El sábado no se podía, había que ayudar a la hermana de un servidor a hacer traslado y pintar una habitación del nuevo piso que la convierten a ella y a mi cuñado en propietarios. Pero el domingo, día marcado con una X bien grande en el calendario imaginario, sería por fin el día de volver a coger los gatos, el magnesio, colchones y demás bártulos. Como primera toma de contacto Lara, Jaime, Juanjo y un servidor nos dirigimos a los Collados del Asón, con una cascada bastante mermada por el estío. Una aproximación de unos 45 minutos nos conduce hasta la pequeña zona de bloque (900 metros aprox.) ubicada a mitad de camino hacia la Porra de la Colina (1448 metros), y desde donde se tienen unas magníficas vistas del polgé de Brenavinto, con sus prados bien verdes por la abundancia de agua, y de la vertiente opuesta, donde se escalonan franjas de pared vertical con laderas de inclinación extrema, a las cuales se agarran las hayas (Fagus silvatica). 

El camino es sencillo; una pista cómoda sin excesiva inclinación, y el desnivel apenas es de 200 metros, pero la inactividad se deja notar, y también esos kilos que me alejan de mi mejor estado de forma. El sol brilla y calienta nuestra andadura, como si el verano se resistiera a ceder su sitio al otoño que, justamente el domingo, viene a relevarle. Así, con más pena que gloria, con los hombros quejándose de la tortura de la mochila y el crash-pad, llegamos a los bloques caídos a media ladera desde lo alto de las paredes. Una vez allí damos una vuelta entre el caos de piedras para satisfacer la curiosidad antes de la primera toma de contacto, cual jóvenes rebecos entre las peñas.

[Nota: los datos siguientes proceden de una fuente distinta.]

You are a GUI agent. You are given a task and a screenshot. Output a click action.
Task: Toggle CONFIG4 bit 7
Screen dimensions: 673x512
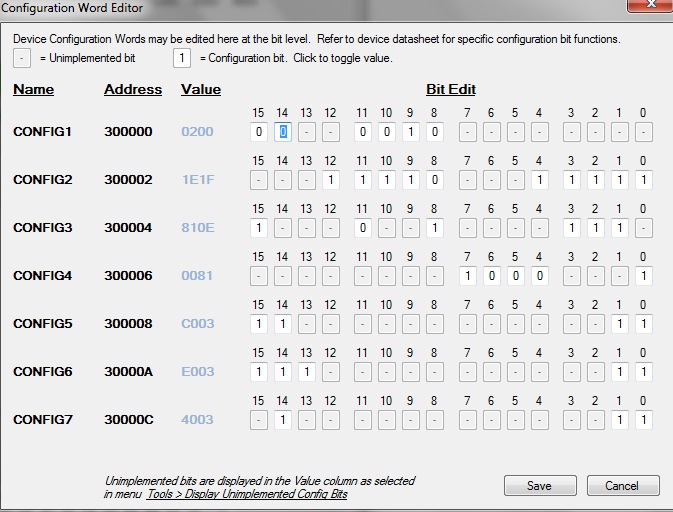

Después, continuamos un poco más por el sendero para adentrarnos en un pequeño lugar de cuento, con árboles y bloques cubiertos por el musgo, el suelo tapizado con las hojas del hayedo que empieza a adquirir su tonalidad otoñal. Aquí ya no escalamos, porque no teníamos mucho tiempo, los bloques escalables son escasos y las caídas malas. De vuelta para casa mi rodilla tullida se comportó bién y no se quejó, aunque ya había tomado yo precauciones para ello. No obstante, cuando escribo estas líneas, la espalda se resiente con pequeñas agujetas que ni la mochila nueva que me regaló Lara han podido evitar.